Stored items

· · · ·

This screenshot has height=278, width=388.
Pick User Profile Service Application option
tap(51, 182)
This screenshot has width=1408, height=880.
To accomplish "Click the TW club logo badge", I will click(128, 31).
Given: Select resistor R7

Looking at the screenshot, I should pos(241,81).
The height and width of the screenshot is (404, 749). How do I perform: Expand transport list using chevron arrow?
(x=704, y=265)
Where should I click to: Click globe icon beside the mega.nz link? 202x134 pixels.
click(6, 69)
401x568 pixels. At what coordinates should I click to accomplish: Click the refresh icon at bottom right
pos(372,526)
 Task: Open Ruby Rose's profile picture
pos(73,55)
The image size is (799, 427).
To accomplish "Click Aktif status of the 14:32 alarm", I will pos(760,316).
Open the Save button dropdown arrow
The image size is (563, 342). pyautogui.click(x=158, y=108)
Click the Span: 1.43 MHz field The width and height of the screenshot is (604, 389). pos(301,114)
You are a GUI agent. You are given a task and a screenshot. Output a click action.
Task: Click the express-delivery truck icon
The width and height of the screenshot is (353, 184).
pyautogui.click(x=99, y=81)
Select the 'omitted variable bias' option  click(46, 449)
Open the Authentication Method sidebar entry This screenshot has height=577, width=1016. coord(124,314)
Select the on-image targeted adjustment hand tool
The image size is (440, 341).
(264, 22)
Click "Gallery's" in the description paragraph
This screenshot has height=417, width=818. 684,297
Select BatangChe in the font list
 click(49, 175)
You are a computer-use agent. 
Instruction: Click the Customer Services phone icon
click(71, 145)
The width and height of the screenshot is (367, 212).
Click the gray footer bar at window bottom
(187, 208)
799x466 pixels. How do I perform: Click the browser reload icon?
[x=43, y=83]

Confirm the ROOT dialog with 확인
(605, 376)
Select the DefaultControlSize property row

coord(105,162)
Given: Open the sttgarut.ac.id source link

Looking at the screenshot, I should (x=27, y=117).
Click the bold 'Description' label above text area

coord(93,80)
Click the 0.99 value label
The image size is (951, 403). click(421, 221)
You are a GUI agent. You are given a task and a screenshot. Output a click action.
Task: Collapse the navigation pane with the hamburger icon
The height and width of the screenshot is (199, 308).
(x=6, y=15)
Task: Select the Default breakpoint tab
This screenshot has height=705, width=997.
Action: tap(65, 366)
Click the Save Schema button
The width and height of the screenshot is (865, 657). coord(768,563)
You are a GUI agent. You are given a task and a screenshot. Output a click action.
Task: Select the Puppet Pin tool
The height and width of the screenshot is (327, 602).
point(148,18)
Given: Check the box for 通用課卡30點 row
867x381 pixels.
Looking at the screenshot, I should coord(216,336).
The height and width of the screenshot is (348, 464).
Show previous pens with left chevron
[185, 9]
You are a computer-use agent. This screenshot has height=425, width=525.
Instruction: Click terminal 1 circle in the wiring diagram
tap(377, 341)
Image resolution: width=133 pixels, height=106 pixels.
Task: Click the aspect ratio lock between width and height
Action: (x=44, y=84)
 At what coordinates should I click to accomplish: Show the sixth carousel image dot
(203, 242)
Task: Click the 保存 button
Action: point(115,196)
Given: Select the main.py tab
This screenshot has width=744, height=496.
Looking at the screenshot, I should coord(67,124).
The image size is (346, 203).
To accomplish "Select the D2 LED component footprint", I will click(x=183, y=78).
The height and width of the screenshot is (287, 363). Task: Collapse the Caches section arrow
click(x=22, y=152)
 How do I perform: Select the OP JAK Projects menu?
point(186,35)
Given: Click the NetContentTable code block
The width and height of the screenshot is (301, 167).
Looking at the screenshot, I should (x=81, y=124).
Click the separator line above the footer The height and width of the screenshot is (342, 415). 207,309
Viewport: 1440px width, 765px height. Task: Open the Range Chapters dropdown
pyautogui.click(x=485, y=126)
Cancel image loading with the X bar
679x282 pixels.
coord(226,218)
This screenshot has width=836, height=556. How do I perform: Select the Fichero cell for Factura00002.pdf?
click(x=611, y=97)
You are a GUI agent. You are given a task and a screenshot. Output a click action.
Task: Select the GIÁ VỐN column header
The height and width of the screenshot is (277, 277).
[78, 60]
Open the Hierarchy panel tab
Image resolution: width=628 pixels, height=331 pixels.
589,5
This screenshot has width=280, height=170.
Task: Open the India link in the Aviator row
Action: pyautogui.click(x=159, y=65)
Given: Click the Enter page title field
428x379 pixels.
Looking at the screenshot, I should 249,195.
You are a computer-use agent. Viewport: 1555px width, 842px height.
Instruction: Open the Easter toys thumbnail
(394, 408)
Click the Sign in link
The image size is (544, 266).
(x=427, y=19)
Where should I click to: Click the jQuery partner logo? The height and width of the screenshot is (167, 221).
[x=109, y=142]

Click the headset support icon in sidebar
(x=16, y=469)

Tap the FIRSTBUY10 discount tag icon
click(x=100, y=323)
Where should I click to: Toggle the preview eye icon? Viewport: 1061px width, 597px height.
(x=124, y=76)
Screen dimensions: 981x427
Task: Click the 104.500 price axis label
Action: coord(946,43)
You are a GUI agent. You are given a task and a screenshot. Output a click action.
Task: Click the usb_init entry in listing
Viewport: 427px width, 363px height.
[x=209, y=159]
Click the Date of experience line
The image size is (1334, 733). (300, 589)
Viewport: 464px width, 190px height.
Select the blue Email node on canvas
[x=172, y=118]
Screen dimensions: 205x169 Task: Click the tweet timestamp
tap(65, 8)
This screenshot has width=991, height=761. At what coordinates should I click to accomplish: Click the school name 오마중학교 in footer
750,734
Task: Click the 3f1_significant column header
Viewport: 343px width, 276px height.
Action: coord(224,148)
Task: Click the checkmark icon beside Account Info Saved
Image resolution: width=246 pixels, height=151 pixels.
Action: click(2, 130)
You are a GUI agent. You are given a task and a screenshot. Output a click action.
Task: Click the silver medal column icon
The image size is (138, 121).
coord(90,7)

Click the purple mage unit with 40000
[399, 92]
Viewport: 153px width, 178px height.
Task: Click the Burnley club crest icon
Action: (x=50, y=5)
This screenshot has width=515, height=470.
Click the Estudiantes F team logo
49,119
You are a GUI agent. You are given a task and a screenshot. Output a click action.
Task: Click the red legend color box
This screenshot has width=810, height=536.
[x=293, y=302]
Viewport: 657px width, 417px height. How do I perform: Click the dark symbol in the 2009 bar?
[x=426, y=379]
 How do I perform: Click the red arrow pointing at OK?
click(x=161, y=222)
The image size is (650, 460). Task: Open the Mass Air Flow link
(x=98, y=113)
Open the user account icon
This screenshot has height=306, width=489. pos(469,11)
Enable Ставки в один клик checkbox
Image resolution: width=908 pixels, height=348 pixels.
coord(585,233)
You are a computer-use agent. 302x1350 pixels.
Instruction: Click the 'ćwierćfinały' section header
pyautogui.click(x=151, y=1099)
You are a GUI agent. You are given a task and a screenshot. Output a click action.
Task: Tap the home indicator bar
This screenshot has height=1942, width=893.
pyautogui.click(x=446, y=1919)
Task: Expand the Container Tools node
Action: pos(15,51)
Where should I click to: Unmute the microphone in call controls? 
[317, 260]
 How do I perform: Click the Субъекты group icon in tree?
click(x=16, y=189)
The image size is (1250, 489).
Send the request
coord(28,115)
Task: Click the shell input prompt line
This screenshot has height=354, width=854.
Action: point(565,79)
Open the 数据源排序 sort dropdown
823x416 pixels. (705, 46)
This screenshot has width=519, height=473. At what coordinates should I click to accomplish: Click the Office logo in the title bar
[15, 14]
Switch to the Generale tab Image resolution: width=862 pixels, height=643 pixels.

· · · ·

From the data above, determine how many lines hold "column", and write only the number.

3